Objective A: The article on going green with datacenters says that how a company tackles its ICT carbon footprint will make a huge difference in several things. List each of them.
Objective B: In the article on going green with datacenters, which two places are given as examples of a coal-powered region and a hydro-powered region?
Objective C: Write the next part of the article on going green with datacenters, picking up after its last sentence.

Article:
-- begin --
February 12th, 2010 [by Doug Alder]

Going green as a company is the right thing to do, whether for; reasons of caring about the environment; fiduciary responsibility in light of government regulations; for pure marketing reasons, or for any other reason it is still the right thing to do. The problem is how do you go about it?

As you begin formulating a corporate green strategy you will soon realize that a major contributor to your corporate greenhouse gas footprint is your ICT (information Communication Technology) infrastructure. You see that every year your use of ICT grows, in some cases exponentially. How you tackle reducing that carbon footprint will make a huge difference in how green your company is, how much money you save (both now and when carbon taxes/offsets come into play) and just as important, how green your company is seen to be by your customers and the general public. As you dig further you will discover that worldwide ICT accounts for 2% (Gartner Group) of GHG emissions and of that 2%,  nearly a quarter of it (Gartner Group) comes from datacenters. That’s .5% of all GHG emissions on the planet are coming from one source – datacenters. That percentage is growing exponentially as more and more people become connected to an ICT infrastructure (think of the change in China where 8 years ago only 59M used the Internet and today it’s 384M (Reuters) and all that data needs to be stored in datacenters.

If you are looking to reduce your corporate carbon footprint you need to look closely at the carbon footprint of the datacenter you currently use, be it your own in-house, or a commercial one. Not all datacenters are created equal. While there are many factors that determine how “clean” or “dirty” a datacenter is the single biggest factor is its source of power. If your datacenter is in a state or province that generates its energy from coal you are at a 5000% disadvantage over someone whose datacenter uses hydro-electric power. Let’s look at two examples of this, West Virginia which is 100% coal powered and British Columbia which is nearly 100% Hydro powered. Due to the size of the original spreadsheet I have had to remove some columns to make it fit but the gist remains.
-- end --
Extracted entries:
-- begin --
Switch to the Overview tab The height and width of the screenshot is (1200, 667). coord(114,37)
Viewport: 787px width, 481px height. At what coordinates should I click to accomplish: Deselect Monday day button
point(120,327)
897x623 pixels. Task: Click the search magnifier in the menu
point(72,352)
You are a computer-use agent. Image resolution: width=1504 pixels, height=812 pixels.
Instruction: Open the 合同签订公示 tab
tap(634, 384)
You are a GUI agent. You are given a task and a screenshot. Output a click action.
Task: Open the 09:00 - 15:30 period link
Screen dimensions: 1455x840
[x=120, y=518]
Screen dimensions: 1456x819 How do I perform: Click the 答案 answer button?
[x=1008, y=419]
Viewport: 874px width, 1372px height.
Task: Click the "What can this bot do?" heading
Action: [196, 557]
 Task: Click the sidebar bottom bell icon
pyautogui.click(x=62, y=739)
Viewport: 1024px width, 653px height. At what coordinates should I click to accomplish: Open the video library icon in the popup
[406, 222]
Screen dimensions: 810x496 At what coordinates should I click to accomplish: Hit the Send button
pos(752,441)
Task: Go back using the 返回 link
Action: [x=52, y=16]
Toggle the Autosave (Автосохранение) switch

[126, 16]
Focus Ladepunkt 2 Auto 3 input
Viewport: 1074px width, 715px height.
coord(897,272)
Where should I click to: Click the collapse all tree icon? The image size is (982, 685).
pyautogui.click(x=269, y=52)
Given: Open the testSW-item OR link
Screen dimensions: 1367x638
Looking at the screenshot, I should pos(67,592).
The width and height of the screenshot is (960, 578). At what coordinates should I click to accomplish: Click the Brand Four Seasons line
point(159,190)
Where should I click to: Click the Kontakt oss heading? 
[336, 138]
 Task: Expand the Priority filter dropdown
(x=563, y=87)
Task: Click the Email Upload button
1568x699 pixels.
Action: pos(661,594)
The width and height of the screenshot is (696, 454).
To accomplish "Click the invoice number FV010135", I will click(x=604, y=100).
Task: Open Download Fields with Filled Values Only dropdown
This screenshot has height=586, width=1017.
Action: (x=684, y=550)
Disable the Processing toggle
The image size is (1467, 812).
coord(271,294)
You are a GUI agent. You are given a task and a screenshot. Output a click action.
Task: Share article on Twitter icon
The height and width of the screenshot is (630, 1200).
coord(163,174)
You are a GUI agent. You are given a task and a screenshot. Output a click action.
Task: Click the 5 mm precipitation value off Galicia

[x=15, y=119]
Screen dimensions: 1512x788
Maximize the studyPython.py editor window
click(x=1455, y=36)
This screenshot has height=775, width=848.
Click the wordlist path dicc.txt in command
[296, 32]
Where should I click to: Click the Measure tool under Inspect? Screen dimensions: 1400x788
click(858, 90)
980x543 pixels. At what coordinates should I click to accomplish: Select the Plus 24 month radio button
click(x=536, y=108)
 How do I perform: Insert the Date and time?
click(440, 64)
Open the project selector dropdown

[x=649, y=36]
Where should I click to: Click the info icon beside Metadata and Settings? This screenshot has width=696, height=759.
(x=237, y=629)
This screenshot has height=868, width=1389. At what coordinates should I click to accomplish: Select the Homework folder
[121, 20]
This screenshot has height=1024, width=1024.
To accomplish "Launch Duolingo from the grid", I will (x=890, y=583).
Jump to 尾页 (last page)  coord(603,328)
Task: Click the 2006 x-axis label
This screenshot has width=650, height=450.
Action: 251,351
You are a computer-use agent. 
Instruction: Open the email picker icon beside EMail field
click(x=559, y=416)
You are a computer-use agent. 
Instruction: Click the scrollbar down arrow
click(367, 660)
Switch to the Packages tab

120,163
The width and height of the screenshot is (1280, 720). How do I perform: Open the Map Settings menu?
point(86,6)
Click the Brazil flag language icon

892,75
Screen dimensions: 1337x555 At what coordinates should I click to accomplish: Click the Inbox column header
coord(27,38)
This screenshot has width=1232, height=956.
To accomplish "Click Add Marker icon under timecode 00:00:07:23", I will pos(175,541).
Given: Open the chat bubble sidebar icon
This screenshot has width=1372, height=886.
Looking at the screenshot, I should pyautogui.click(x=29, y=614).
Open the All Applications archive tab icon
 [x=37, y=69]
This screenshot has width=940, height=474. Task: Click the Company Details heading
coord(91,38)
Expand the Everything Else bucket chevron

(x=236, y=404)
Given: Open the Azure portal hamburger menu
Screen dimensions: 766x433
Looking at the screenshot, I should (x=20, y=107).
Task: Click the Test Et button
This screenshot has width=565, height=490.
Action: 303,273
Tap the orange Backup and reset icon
-- end --
Expected answer A:
- How green the company is
- How much money the company saves, both now and when carbon taxes/offsets come into play
- How green the company is seen to be by its customers and the general public

Expected answer B: West Virginia, which is 100% coal powered, and British Columbia, which is nearly 100% hydro powered.

Expected answer C:
State / Province gCO2eq /Kwh gCO2eq/Kwh mTCO2eq /year 40MW Datacenter CO2 credit cost at $20/mT/yr yearly cost for 40MW data center at Industrial Power Rates $ /yr power cost for a 200W server (1.752Mw) total Data center power and CO2 cost for a 200W server / yr (PUE 3) total Data center power and CO2 cost for a 200W server / yr (PUE 1.2)
WV 1055 1 36981 $7,393,630 $346,020 $69 $540 $136
BC 17 0.017 5956 $119,136 $436,238 $87.25 $267 $105

*PUE is Power Usage Effectiveness – a ratio of the amount of power in total the datacenter uses to the amount needed to run ICT equipment. The closer to 1 the more efficient the datacenter is.. Most commercial datacenters today are in the 2.5 to 3 range which means they need 2.5 to 3 watts incoming power to operate 1 watt of ICT equipment, very inefficient.

In the table above you can see that in BC the equivalent of 17 grams of CO2 are created for every Kilowatt hour of power generated. In West Virginia it is 1055, that’s 62 times as much! With carbon at $20 per metric ton that makes a huge difference, a $7,274,494.00/yr difference in operating costs for a 40MW datacenter and you can bet that will be passed along to its customers in higher power rates or higher square foot rates. One way or other customers will make up that shortfall while at the same time doing nothing to lower their own carbon footprint. So, how do you solve this problem?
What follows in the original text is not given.